# Aim of the exercise
Your task is to set down the line containing "Task: Select the System process icon" and every later line of the entries, word for word, including the last.

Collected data
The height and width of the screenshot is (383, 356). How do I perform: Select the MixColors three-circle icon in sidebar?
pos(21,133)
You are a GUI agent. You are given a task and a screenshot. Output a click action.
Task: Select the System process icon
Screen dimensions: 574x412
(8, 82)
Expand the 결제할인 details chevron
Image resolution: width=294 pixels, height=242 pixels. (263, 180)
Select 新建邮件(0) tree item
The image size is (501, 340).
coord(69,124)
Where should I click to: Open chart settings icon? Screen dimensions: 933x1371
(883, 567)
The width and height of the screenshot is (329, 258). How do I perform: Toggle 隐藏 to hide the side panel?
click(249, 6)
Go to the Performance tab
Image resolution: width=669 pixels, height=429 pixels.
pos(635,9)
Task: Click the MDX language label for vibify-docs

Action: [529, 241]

# Exercise answer
Task: Select the System process icon
Screen dimensions: 574x412
(8, 82)
Expand the 결제할인 details chevron
Image resolution: width=294 pixels, height=242 pixels. (263, 180)
Select 新建邮件(0) tree item
The image size is (501, 340).
coord(69,124)
Where should I click to: Open chart settings icon? Screen dimensions: 933x1371
(883, 567)
The width and height of the screenshot is (329, 258). How do I perform: Toggle 隐藏 to hide the side panel?
click(249, 6)
Go to the Performance tab
Image resolution: width=669 pixels, height=429 pixels.
pos(635,9)
Task: Click the MDX language label for vibify-docs

Action: [529, 241]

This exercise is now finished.